▶ WHAT THE TASK ASKS:
Would you please return the lines of the entries below starting at the line that has "青岛 (974, 448)" and ending at the line that has "免责条款 (524, 2148)", both included, exactly as they are?

(Stored data)
============================================================
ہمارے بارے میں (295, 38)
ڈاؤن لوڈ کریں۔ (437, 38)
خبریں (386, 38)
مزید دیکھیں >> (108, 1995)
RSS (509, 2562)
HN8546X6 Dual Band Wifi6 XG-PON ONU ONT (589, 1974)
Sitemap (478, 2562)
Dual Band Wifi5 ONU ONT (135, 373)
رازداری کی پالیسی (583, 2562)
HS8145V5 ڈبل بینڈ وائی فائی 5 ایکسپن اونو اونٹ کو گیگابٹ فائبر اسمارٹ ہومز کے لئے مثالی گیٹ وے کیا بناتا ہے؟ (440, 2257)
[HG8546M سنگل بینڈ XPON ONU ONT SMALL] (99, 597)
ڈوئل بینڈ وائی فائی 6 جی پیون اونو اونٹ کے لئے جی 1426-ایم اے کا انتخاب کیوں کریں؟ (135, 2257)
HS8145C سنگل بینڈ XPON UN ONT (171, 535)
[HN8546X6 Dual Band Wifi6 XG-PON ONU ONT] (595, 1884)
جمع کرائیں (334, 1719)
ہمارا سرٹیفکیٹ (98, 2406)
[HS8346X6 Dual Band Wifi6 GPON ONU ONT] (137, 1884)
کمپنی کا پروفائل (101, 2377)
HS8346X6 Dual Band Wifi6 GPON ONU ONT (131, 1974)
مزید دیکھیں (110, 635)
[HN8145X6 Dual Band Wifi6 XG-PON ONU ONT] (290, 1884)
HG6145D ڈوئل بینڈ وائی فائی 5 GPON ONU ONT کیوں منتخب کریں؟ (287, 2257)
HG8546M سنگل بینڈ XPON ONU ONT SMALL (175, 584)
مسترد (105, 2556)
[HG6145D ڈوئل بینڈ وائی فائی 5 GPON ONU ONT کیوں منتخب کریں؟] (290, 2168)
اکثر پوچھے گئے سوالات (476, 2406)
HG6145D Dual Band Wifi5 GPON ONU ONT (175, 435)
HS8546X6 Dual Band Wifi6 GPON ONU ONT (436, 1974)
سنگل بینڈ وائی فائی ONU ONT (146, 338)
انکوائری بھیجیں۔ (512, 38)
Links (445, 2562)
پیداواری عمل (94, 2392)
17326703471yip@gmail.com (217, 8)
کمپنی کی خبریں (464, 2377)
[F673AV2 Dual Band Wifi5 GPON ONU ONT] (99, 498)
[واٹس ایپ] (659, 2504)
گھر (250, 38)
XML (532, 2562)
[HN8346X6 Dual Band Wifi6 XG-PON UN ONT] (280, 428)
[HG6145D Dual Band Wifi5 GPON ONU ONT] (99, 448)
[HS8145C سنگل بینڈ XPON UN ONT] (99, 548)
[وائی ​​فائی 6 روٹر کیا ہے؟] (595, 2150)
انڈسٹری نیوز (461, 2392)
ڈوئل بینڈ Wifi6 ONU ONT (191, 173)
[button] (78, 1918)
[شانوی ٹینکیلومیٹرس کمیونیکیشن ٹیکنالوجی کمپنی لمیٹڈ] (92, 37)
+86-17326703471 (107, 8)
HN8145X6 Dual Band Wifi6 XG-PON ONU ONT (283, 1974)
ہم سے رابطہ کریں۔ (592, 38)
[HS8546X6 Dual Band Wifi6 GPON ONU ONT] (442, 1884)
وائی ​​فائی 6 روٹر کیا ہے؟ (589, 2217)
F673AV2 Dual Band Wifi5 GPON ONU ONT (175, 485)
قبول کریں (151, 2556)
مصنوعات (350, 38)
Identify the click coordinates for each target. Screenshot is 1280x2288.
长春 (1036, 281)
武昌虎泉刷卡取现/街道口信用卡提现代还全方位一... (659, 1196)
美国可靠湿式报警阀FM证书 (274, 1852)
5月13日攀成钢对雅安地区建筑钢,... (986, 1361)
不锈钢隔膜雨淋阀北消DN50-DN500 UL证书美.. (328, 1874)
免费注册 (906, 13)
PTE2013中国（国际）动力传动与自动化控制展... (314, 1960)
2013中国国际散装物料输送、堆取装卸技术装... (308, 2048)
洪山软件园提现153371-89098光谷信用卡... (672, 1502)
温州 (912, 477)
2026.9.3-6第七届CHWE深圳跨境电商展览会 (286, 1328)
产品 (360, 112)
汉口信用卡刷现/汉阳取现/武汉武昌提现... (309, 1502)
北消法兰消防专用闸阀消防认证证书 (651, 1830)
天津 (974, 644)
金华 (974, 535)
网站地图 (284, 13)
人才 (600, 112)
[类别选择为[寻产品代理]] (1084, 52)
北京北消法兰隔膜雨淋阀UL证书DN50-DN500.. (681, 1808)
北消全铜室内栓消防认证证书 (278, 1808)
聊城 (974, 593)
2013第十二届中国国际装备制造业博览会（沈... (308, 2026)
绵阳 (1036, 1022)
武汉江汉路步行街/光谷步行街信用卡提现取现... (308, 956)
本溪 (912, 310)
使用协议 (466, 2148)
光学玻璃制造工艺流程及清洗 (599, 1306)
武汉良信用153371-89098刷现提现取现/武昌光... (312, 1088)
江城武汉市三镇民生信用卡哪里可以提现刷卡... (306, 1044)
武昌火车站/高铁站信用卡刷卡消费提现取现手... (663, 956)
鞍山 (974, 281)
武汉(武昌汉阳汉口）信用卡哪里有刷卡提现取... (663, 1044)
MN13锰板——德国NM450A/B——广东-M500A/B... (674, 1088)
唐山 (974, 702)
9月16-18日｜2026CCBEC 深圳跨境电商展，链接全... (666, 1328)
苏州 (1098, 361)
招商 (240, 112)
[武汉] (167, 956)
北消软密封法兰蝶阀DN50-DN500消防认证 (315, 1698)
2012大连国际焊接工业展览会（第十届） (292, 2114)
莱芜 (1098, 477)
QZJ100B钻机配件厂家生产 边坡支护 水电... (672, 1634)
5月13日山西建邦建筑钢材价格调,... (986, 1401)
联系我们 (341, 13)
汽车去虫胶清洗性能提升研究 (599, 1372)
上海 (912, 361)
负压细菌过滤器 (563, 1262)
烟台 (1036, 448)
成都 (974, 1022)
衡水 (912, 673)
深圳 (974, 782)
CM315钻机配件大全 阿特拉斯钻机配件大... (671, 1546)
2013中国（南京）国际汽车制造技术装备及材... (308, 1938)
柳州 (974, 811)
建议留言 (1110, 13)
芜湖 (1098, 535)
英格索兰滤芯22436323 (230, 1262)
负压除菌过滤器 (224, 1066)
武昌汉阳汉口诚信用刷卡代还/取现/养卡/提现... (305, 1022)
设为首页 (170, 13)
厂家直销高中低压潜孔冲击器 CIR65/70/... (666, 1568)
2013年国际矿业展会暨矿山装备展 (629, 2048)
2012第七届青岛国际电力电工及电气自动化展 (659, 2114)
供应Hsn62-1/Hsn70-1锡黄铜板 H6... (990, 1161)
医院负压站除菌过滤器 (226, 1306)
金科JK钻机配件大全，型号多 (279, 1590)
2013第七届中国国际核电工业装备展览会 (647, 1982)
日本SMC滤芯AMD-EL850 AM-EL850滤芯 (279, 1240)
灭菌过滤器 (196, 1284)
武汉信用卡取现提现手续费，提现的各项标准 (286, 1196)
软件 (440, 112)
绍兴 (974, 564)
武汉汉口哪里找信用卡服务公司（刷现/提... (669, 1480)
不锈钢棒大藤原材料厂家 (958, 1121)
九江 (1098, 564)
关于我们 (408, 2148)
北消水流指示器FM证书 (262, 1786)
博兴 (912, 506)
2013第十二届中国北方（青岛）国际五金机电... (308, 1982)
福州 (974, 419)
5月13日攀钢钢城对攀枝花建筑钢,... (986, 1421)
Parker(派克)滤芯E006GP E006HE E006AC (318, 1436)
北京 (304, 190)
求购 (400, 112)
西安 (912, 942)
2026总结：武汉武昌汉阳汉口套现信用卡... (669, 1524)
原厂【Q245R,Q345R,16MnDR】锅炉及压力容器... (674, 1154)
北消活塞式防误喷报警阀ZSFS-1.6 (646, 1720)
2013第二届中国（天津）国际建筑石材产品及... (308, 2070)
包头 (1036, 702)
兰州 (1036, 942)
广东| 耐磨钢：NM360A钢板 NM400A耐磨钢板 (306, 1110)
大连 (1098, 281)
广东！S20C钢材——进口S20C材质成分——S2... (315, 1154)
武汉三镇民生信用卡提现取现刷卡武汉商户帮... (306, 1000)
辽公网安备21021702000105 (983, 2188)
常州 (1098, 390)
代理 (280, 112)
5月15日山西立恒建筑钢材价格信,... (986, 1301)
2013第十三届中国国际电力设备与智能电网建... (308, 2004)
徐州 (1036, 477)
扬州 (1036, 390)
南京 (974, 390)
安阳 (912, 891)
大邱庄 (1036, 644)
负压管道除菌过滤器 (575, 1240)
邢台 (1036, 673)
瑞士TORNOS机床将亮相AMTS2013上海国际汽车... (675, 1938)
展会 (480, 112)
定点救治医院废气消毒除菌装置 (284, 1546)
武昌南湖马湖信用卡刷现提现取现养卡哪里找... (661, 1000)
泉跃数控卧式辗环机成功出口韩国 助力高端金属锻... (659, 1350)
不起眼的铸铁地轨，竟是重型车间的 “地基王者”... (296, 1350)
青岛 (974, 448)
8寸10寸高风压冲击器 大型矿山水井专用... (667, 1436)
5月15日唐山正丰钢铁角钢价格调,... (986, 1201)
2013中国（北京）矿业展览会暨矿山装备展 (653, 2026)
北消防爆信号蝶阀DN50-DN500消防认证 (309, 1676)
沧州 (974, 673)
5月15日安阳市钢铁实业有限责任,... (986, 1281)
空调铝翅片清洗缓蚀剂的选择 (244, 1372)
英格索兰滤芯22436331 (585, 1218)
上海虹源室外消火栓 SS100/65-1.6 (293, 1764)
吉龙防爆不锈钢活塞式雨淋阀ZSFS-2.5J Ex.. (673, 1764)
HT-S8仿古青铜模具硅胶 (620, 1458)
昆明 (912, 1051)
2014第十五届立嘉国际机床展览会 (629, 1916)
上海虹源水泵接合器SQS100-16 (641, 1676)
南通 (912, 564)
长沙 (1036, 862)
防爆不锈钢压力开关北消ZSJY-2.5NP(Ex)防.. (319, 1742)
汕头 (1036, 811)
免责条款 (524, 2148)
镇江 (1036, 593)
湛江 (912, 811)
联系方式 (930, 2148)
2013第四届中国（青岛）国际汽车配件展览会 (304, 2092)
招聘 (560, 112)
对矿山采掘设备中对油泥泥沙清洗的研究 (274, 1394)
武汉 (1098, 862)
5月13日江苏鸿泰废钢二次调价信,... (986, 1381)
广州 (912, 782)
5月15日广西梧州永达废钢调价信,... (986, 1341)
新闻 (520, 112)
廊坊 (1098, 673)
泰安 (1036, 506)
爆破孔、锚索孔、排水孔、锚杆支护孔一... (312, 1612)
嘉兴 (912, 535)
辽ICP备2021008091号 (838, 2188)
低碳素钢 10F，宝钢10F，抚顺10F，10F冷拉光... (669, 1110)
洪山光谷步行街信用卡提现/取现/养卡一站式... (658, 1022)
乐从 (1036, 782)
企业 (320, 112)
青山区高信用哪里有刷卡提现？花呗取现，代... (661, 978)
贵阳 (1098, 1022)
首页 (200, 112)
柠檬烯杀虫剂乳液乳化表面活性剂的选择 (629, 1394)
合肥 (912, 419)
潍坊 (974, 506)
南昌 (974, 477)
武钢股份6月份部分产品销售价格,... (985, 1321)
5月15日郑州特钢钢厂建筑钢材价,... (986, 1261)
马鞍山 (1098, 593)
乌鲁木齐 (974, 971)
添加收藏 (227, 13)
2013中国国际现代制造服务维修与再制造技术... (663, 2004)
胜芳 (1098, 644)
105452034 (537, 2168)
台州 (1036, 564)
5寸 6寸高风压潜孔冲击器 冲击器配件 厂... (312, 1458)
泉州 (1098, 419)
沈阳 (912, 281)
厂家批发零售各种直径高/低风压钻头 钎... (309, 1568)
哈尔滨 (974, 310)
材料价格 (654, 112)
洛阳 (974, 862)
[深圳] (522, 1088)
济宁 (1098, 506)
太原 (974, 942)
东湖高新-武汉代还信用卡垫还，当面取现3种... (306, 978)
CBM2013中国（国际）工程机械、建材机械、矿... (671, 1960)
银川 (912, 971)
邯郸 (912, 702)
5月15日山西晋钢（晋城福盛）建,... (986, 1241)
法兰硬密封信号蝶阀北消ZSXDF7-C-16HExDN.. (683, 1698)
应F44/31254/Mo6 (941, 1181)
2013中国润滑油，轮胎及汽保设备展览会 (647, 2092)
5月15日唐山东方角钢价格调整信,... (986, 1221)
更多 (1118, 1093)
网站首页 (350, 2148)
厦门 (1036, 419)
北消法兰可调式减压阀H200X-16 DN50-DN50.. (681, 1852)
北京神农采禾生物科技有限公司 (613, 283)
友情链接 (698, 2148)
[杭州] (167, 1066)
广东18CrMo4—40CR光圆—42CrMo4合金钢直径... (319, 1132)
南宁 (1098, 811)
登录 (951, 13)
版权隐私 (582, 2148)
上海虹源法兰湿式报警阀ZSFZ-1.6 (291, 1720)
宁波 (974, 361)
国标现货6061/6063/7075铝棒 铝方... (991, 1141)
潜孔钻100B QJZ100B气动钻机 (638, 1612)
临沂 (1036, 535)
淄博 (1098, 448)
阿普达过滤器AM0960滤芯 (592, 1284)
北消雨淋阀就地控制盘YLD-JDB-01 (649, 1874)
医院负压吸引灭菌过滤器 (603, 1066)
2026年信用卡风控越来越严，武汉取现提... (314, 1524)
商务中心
============================================================
▶ ANSWER BOX:
青岛 (974, 448)
8寸10寸高风压冲击器 大型矿山水井专用... (667, 1436)
5月15日唐山正丰钢铁角钢价格调,... (986, 1201)
2013中国（北京）矿业展览会暨矿山装备展 (653, 2026)
北消防爆信号蝶阀DN50-DN500消防认证 (309, 1676)
沧州 (974, 673)
5月15日安阳市钢铁实业有限责任,... (986, 1281)
空调铝翅片清洗缓蚀剂的选择 (244, 1372)
英格索兰滤芯22436331 (585, 1218)
上海虹源室外消火栓 SS100/65-1.6 (293, 1764)
吉龙防爆不锈钢活塞式雨淋阀ZSFS-2.5J Ex.. (673, 1764)
HT-S8仿古青铜模具硅胶 (620, 1458)
昆明 (912, 1051)
2014第十五届立嘉国际机床展览会 (629, 1916)
上海虹源水泵接合器SQS100-16 (641, 1676)
南通 (912, 564)
长沙 (1036, 862)
防爆不锈钢压力开关北消ZSJY-2.5NP(Ex)防.. (319, 1742)
汕头 (1036, 811)
免责条款 (524, 2148)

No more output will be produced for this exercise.